→ Problem to solve:
Could you filter the records below and keep only the lines with the word "computer"?

→ Saved entries:
= = = =

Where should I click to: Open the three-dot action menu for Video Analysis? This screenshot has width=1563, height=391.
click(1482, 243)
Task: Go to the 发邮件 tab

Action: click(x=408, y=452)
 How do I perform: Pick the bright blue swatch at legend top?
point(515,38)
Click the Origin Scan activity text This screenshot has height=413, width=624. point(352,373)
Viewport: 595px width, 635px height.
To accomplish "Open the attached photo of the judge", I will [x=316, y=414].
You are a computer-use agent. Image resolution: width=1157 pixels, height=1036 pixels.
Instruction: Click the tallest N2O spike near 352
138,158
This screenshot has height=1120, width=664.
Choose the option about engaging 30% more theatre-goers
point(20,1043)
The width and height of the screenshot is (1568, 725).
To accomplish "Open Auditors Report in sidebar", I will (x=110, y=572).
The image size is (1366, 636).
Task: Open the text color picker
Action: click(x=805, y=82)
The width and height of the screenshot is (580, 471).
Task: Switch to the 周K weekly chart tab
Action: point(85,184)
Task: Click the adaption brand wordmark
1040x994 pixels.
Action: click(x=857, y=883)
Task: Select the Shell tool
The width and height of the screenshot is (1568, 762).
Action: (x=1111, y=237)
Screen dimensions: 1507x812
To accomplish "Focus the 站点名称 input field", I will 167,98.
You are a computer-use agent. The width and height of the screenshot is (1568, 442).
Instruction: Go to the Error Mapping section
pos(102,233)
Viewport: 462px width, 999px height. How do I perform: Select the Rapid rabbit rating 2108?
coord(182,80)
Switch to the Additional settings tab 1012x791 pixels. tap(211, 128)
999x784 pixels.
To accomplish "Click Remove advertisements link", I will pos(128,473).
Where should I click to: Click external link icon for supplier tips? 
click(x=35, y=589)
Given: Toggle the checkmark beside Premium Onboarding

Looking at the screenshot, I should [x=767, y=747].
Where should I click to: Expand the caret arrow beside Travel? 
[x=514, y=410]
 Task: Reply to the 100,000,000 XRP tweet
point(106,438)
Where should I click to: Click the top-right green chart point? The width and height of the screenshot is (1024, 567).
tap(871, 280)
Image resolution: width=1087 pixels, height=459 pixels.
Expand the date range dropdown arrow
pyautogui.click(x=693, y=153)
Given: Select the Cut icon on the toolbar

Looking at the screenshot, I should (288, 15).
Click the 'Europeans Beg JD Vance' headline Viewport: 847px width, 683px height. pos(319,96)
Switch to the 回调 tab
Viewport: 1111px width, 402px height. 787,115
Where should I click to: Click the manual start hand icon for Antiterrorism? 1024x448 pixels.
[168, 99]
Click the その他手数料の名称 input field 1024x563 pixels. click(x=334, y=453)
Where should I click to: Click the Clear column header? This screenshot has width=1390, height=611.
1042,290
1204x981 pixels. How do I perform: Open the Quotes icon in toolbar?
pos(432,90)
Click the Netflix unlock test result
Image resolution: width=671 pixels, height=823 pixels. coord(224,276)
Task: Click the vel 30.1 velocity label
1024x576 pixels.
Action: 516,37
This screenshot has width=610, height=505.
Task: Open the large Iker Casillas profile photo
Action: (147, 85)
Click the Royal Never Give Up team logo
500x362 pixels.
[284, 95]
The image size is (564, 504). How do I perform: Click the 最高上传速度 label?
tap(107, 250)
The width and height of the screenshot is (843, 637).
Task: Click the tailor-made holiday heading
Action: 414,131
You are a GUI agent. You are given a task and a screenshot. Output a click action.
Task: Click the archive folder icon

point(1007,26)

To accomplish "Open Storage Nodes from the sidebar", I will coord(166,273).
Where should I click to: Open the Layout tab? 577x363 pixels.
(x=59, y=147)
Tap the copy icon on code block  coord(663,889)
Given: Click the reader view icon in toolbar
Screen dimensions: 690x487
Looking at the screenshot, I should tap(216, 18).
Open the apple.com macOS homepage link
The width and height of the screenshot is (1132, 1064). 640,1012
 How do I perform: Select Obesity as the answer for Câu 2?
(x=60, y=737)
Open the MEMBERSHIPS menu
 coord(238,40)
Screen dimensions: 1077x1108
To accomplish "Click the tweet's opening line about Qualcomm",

= = = =

→ Expected answer:
You are a computer-use agent. Image resolution: width=1157 pixels, height=1036 pixels.
You are a computer-use agent. The width and height of the screenshot is (1568, 442).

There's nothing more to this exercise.